Pseudomonas aeruginosa isolates have a highly conserved core genome representing up to 90% of the total genomic sequence with additional variable accessory genes, many of which are found in genomic islands or islets. The identification of the Liverpool Epidemic Strain (LES) in a children's cystic fibrosis (CF) unit in 1996 and its subsequent observation in several centers in the United Kingdom challenged the previous widespread assumption that CF patients acquire only unique strains of P. aeruginosa from the environment. To learn about the forces that shaped the development of this important epidemic strain, the genome of the earliest archived LES isolate, LESB58, was sequenced. The sequence revealed the presence of many large genomic islands, including five prophage clusters, one defective (pyocin) prophage cluster, and five non-phage islands. To determine the role of these clusters, an unbiased signature tagged mutagenesis study was performed, followed by selection in the chronic rat lung infection model. Forty-seven mutants were identified by sequencing, including mutants in several genes known to be involved in Pseudomonas infection. Furthermore, genes from four prophage clusters and one genomic island were identified and in direct competition studies with the parent isolate; four were demonstrated to strongly impact on competitiveness in the chronic rat lung infection model. This strongly indicates that enhanced in vivo competitiveness is a major driver for maintenance and diversifying selection of these genomic prophage genes.

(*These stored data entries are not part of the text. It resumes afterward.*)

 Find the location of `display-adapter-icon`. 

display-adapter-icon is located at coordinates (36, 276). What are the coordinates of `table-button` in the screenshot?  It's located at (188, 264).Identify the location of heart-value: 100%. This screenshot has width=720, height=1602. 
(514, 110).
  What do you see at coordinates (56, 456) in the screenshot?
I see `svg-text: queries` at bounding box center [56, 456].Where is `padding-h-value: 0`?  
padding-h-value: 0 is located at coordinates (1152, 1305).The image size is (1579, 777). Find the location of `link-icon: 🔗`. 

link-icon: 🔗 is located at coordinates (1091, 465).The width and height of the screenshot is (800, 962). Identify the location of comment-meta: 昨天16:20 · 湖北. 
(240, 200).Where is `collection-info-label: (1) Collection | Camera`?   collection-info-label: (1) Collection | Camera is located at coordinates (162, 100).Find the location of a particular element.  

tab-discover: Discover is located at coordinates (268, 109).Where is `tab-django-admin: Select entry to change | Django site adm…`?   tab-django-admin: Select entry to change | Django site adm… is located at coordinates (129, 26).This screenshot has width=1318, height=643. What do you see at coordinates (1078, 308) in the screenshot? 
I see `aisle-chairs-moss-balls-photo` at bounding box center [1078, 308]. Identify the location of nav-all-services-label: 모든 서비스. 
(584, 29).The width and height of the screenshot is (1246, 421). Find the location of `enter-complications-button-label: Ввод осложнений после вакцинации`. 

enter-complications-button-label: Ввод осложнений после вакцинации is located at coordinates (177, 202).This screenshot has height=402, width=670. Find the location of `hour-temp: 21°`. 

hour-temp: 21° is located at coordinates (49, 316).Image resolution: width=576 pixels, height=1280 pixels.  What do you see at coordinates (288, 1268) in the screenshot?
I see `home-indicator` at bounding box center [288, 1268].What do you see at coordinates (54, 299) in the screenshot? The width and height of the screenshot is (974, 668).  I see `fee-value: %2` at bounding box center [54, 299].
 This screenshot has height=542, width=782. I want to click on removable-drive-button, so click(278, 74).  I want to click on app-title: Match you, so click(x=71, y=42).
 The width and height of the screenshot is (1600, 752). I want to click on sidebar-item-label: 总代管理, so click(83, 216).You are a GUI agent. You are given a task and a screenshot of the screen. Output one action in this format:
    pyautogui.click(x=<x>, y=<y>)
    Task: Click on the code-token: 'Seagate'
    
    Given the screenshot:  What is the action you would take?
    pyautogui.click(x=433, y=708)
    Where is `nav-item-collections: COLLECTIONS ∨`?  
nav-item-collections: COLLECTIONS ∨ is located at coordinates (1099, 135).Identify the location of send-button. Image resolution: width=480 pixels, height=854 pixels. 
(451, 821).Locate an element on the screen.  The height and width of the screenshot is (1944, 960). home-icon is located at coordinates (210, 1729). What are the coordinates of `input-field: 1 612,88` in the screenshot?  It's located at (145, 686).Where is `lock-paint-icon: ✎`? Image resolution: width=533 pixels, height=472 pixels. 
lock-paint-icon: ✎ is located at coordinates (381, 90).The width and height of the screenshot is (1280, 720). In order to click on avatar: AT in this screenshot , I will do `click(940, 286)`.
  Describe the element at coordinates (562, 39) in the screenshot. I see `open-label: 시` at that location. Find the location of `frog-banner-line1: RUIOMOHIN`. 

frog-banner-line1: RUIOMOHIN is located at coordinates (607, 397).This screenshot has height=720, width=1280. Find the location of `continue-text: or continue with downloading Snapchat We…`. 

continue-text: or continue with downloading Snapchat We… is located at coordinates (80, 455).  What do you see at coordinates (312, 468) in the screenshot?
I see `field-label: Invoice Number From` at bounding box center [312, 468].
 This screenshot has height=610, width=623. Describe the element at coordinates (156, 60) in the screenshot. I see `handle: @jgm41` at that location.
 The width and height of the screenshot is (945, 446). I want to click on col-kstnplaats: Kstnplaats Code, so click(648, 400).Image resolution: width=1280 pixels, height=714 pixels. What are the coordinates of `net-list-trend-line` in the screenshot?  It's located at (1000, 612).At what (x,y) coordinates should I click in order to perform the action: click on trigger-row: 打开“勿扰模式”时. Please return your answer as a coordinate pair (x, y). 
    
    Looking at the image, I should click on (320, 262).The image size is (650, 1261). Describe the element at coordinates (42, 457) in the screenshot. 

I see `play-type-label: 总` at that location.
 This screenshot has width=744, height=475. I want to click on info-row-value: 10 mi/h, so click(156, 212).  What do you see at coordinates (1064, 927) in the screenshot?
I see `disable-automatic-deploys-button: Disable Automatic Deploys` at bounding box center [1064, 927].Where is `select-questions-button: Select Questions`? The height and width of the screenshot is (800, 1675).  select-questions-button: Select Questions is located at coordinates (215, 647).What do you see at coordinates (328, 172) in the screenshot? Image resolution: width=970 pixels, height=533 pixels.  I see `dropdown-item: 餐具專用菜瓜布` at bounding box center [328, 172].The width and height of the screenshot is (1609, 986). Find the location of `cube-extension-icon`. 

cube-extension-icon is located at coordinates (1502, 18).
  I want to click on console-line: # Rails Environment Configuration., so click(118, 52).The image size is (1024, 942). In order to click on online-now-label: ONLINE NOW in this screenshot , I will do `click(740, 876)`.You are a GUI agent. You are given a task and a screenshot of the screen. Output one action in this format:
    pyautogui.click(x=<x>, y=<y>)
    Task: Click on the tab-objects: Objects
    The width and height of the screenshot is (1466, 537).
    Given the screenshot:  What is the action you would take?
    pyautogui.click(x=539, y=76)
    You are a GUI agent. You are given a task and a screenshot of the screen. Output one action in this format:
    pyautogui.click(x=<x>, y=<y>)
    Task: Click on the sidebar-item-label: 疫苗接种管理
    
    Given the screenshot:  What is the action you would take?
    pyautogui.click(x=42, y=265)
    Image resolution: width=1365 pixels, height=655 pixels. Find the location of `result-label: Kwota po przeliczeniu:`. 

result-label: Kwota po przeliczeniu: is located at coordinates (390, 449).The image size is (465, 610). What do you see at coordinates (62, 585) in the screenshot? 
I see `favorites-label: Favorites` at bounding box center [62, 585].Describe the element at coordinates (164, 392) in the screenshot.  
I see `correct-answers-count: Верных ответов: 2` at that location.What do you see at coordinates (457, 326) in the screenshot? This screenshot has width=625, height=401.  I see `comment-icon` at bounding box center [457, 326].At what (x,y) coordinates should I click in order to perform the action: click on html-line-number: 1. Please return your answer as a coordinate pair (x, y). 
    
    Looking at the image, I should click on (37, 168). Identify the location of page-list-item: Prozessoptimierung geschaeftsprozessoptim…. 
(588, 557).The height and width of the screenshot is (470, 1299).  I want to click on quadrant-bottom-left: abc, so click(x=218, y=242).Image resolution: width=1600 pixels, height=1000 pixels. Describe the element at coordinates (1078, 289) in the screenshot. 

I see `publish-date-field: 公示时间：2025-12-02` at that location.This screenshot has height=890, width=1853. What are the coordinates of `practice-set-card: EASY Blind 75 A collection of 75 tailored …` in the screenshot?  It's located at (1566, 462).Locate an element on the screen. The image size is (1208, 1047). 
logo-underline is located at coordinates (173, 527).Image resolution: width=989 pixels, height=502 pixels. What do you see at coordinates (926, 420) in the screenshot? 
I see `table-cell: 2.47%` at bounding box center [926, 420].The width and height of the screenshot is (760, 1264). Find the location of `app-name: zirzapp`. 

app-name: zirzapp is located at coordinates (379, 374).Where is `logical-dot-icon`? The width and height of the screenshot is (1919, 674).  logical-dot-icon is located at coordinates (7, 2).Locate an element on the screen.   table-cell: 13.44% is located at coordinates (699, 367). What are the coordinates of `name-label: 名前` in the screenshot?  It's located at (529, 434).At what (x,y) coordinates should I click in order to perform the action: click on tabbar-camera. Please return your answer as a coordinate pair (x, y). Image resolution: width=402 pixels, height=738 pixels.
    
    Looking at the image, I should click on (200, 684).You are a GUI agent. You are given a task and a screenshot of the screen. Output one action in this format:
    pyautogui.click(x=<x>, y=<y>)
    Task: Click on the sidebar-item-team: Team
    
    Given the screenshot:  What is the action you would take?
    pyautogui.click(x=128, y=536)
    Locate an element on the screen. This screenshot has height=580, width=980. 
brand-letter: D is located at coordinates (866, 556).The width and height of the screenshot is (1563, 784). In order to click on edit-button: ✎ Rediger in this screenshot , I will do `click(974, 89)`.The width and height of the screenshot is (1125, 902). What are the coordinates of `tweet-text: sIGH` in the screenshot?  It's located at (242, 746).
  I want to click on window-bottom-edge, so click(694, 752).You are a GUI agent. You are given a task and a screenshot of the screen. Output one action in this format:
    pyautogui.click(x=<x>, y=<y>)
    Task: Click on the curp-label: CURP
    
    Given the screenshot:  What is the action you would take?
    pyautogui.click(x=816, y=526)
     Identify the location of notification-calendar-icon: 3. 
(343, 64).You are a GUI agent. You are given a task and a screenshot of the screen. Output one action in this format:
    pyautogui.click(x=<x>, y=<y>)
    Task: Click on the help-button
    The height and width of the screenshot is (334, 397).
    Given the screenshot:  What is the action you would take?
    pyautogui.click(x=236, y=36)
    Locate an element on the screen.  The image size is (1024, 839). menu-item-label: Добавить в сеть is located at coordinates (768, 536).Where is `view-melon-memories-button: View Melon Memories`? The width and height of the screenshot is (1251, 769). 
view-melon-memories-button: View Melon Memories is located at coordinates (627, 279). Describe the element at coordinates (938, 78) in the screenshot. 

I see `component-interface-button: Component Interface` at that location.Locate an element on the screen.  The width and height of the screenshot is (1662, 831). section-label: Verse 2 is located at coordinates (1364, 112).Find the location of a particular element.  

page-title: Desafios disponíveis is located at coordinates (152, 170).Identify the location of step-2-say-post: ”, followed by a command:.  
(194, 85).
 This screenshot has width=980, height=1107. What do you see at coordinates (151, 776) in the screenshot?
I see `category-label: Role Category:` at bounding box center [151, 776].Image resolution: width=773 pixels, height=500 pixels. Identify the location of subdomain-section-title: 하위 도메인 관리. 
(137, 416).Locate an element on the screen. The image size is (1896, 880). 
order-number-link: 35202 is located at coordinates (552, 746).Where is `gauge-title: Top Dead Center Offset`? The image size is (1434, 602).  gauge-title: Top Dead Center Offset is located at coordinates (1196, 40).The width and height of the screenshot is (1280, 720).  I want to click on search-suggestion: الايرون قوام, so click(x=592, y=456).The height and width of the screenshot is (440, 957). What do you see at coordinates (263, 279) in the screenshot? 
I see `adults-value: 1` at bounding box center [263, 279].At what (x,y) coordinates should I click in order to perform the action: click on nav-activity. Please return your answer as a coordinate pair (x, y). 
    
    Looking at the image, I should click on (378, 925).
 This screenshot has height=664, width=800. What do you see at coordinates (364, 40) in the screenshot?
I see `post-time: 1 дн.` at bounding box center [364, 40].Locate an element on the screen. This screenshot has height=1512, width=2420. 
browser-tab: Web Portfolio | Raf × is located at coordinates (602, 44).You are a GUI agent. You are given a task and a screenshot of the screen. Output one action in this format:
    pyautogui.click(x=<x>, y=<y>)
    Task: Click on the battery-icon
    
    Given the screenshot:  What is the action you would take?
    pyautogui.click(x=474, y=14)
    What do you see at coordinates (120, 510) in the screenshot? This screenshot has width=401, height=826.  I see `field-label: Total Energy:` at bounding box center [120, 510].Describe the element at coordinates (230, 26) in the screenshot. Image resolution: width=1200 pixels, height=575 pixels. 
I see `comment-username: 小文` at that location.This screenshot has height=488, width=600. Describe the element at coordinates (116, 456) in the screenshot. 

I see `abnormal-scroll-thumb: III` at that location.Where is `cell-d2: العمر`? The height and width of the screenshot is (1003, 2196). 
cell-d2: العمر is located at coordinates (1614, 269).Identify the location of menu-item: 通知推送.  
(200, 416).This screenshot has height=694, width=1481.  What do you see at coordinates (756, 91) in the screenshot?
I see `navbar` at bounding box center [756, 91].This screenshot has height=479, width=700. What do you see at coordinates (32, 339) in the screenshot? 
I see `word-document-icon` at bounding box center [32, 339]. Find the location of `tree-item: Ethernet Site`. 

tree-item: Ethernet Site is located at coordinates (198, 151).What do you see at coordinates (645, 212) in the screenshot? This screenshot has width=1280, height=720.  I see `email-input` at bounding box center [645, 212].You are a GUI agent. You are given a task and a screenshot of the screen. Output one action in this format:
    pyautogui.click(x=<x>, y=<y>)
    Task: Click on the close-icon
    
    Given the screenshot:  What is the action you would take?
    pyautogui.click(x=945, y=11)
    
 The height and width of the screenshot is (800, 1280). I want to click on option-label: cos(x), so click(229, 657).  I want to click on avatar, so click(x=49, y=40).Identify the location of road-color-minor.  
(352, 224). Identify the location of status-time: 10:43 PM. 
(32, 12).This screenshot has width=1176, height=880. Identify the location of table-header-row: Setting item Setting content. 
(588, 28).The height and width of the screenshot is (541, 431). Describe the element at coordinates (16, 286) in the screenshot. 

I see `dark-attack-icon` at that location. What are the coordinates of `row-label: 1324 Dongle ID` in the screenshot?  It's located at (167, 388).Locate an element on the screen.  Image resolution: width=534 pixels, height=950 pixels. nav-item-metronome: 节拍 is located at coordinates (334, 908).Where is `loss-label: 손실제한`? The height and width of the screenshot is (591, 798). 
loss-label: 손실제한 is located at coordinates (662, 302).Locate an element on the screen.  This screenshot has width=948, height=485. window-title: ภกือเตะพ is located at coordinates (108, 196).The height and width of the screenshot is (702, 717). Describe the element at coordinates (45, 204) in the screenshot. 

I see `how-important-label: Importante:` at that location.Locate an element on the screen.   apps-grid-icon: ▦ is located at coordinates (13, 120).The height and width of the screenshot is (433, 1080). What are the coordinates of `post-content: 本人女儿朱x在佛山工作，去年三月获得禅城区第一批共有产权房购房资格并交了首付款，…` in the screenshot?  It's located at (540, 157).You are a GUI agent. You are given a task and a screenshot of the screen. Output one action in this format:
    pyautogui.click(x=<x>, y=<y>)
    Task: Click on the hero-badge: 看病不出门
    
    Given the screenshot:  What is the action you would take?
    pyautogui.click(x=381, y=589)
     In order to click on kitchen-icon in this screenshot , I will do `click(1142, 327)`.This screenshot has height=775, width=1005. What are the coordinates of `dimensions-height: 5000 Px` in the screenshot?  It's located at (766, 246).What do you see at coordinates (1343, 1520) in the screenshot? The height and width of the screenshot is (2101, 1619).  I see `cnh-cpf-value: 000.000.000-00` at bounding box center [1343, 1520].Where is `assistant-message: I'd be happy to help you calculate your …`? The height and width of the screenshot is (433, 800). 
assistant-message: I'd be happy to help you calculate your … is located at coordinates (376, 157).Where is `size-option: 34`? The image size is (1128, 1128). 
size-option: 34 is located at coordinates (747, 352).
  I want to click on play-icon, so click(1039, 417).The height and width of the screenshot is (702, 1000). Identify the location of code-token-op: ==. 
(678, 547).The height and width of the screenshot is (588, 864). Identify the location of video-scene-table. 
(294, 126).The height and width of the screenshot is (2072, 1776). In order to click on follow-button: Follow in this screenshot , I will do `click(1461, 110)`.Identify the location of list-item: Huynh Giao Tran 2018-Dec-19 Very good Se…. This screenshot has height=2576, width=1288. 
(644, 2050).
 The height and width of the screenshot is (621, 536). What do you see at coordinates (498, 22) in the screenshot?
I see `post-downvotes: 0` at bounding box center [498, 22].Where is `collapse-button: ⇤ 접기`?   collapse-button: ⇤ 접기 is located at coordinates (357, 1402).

Antimicrobial activity of a chimeric enzybiotic towards Staphylococcus aureus

Phage lytic enzymes (enzybiotics) have gained attention as prospective tools to eradicate Gram-positive pathogens resistant to antibiotics. Attempts to purify the P16 endolysin of Staphylococcus aureus phage P68 were unsuccessful owing to the poor solubility of the protein. To overcome this limitation, we constructed a chimeric endolysin (P16-17) comprised of the inferred N-terminal d-alanyl-glycyl endopeptidase domain and the C-terminal cell wall targeting domain of the S. aureus phage P16 endolysin and the P17 minor coat protein, respectively. The domain swapping approach and the applied purification procedure resulted in soluble P16-17 protein, which exhibited antimicrobial activity towards S. aureus. In addition, P16-17 augmented the antimicrobial efficacy of the antibiotic gentamicin. This synergistic effect could be useful to reduce the effective dose of aminoglycoside antibiotics.